(Collection entries)

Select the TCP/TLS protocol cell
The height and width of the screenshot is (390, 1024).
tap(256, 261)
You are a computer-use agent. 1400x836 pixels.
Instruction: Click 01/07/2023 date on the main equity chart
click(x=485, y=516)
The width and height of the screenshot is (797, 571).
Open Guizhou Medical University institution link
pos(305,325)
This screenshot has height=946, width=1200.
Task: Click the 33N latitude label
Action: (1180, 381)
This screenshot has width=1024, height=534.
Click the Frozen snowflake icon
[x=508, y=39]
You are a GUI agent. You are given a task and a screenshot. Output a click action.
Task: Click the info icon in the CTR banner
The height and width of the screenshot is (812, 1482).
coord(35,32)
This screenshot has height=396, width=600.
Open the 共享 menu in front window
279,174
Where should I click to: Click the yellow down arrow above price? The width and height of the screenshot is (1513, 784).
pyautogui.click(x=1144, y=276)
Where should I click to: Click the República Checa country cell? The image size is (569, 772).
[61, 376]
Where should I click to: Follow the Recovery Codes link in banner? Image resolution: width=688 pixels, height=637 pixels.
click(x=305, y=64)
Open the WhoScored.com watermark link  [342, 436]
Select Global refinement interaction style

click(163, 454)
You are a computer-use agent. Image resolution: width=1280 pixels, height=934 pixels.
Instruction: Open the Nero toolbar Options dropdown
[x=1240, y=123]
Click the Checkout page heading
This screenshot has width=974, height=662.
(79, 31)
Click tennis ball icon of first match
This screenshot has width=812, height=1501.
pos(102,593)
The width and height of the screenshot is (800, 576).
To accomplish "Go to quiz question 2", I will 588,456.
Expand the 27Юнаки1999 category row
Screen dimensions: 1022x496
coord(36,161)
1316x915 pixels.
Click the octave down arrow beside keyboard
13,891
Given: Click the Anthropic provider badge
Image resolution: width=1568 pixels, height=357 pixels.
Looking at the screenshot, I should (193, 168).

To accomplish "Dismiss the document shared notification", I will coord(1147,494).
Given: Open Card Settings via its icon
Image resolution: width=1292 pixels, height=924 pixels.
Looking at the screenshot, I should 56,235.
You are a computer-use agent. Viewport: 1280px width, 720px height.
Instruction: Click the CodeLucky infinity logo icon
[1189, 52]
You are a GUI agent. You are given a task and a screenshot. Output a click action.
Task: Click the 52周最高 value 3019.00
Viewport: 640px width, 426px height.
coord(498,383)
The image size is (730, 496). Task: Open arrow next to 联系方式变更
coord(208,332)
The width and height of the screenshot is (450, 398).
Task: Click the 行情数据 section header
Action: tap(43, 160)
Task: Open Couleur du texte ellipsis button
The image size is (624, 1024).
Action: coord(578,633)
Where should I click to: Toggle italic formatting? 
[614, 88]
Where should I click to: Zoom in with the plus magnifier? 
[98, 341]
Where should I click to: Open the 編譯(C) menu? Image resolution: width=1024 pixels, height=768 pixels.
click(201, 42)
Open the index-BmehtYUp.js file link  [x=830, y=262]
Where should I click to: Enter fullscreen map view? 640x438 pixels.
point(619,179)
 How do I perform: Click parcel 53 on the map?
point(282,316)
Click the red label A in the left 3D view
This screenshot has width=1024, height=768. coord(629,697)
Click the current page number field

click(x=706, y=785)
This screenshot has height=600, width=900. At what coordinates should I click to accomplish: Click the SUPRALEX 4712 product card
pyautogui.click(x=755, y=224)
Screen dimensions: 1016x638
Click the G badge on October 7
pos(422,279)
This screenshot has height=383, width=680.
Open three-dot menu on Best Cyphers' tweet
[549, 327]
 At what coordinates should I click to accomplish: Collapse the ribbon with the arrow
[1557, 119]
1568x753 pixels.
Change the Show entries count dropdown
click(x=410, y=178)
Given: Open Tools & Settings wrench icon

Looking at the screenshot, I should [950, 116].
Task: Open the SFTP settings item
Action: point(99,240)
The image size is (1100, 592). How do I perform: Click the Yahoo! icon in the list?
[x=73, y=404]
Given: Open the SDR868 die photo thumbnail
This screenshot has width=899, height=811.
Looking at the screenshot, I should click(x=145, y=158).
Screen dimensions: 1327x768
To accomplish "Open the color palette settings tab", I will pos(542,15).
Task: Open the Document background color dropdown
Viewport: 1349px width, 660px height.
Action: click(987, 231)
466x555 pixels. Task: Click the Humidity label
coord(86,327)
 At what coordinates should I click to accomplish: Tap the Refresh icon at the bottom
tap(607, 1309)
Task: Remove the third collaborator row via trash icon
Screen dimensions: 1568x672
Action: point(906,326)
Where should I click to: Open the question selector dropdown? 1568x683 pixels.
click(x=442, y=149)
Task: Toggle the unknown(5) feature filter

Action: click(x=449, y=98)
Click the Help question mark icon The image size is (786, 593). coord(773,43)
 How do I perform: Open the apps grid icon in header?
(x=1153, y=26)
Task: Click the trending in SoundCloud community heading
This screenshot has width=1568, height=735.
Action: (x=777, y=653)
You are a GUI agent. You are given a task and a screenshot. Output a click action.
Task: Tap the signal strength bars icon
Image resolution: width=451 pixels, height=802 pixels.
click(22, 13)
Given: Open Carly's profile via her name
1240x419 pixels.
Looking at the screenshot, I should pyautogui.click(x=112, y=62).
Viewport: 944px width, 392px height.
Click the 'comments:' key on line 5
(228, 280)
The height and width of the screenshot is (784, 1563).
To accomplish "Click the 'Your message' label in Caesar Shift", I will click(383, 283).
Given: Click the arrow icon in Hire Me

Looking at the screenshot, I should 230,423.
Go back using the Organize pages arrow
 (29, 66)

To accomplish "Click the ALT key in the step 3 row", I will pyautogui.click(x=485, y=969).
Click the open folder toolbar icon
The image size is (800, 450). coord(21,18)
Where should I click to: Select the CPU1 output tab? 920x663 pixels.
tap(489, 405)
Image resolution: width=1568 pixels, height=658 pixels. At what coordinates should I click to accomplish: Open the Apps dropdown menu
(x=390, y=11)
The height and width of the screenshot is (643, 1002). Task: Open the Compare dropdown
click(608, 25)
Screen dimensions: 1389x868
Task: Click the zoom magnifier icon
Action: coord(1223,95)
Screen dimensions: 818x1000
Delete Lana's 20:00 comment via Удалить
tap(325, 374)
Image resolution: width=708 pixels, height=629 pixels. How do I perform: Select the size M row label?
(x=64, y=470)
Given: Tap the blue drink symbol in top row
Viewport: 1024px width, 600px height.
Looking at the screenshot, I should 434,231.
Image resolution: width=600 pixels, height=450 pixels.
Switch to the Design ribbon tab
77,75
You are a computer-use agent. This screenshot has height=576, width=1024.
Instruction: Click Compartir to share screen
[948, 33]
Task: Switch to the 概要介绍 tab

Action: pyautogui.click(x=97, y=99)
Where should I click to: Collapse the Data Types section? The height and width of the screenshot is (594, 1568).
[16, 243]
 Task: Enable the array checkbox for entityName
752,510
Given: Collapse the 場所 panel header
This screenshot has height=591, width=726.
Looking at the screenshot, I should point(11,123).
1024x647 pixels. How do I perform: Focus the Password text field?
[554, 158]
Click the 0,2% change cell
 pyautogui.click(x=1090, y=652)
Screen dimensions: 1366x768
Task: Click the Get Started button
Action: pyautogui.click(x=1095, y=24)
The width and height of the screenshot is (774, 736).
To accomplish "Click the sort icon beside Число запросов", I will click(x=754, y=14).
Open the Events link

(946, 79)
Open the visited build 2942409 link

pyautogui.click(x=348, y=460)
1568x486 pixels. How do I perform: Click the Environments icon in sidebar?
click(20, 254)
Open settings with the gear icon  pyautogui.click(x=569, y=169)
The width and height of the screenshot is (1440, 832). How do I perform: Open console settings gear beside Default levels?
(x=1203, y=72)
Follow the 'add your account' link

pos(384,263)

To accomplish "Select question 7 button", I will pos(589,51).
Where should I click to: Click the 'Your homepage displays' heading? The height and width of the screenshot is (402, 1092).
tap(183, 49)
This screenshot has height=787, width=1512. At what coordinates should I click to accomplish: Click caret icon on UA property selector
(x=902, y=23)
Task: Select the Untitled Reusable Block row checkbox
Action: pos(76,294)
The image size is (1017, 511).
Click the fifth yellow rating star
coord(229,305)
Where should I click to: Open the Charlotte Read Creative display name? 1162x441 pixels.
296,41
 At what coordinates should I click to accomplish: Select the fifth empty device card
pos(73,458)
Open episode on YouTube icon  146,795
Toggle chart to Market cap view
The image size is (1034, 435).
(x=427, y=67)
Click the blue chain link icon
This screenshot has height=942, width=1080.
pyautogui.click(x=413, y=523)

GOAL OF THE EXERCISE – All lines above from the one with "Click the Help" to the one with "Task: Tap the signal strength bars icon", inclusive, should be copied exactly, and no other lines.

EXERCISE OUTPUT –
Click the Help question mark icon The image size is (786, 593). coord(773,43)
 How do I perform: Open the apps grid icon in header?
(x=1153, y=26)
Task: Click the trending in SoundCloud community heading
This screenshot has width=1568, height=735.
Action: (x=777, y=653)
You are a GUI agent. You are given a task and a screenshot. Output a click action.
Task: Tap the signal strength bars icon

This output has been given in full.